Rewrite the data with every instance of "Instruction" changed to "Command", leaving everything else as it is.

[start of Source records]

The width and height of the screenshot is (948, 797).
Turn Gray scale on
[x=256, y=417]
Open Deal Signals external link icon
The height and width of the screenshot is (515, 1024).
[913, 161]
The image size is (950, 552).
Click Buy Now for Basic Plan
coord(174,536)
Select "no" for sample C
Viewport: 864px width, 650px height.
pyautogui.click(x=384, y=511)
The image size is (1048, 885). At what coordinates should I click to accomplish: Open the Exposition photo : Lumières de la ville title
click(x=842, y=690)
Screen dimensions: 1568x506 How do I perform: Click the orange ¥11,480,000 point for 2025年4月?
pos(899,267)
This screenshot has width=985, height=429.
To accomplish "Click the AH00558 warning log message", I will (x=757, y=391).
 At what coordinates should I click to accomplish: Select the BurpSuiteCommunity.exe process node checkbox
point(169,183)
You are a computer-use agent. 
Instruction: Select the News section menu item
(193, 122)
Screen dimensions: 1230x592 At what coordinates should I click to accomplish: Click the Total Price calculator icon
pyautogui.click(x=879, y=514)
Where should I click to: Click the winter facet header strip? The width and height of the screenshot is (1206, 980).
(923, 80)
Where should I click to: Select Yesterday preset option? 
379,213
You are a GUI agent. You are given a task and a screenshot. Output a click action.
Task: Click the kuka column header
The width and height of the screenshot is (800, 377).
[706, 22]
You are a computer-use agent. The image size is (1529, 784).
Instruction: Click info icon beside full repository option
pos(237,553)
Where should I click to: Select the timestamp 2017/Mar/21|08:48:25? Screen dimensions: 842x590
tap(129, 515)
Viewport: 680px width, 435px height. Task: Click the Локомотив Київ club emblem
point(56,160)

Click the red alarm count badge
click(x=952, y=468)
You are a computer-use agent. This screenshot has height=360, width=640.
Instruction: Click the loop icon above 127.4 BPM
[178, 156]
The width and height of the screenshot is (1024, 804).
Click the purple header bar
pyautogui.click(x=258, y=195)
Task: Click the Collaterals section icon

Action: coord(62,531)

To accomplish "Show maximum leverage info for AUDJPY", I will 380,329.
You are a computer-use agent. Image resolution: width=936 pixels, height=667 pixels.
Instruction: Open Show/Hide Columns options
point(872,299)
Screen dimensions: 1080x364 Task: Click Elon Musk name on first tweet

[end of Source records]

(Output below):
The width and height of the screenshot is (948, 797).
Turn Gray scale on
[x=256, y=417]
Open Deal Signals external link icon
The height and width of the screenshot is (515, 1024).
[913, 161]
The image size is (950, 552).
Click Buy Now for Basic Plan
coord(174,536)
Select "no" for sample C
Viewport: 864px width, 650px height.
pyautogui.click(x=384, y=511)
The image size is (1048, 885). At what coordinates should I click to accomplish: Open the Exposition photo : Lumières de la ville title
click(x=842, y=690)
Screen dimensions: 1568x506 How do I perform: Click the orange ¥11,480,000 point for 2025年4月?
pos(899,267)
This screenshot has width=985, height=429.
To accomplish "Click the AH00558 warning log message", I will (x=757, y=391).
 At what coordinates should I click to accomplish: Select the BurpSuiteCommunity.exe process node checkbox
point(169,183)
You are a computer-use agent. 
Command: Select the News section menu item
(193, 122)
Screen dimensions: 1230x592 At what coordinates should I click to accomplish: Click the Total Price calculator icon
pyautogui.click(x=879, y=514)
Where should I click to: Click the winter facet header strip? The width and height of the screenshot is (1206, 980).
(923, 80)
Where should I click to: Select Yesterday preset option? 
379,213
You are a GUI agent. You are given a task and a screenshot. Output a click action.
Task: Click the kuka column header
The width and height of the screenshot is (800, 377).
[706, 22]
You are a computer-use agent. The image size is (1529, 784).
Command: Click info icon beside full repository option
pos(237,553)
Where should I click to: Select the timestamp 2017/Mar/21|08:48:25? Screen dimensions: 842x590
tap(129, 515)
Viewport: 680px width, 435px height. Task: Click the Локомотив Київ club emblem
point(56,160)

Click the red alarm count badge
click(x=952, y=468)
You are a computer-use agent. This screenshot has height=360, width=640.
Command: Click the loop icon above 127.4 BPM
[178, 156]
The width and height of the screenshot is (1024, 804).
Click the purple header bar
pyautogui.click(x=258, y=195)
Task: Click the Collaterals section icon

Action: coord(62,531)

To accomplish "Show maximum leverage info for AUDJPY", I will 380,329.
You are a computer-use agent. Image resolution: width=936 pixels, height=667 pixels.
Command: Open Show/Hide Columns options
point(872,299)
Screen dimensions: 1080x364 Task: Click Elon Musk name on first tweet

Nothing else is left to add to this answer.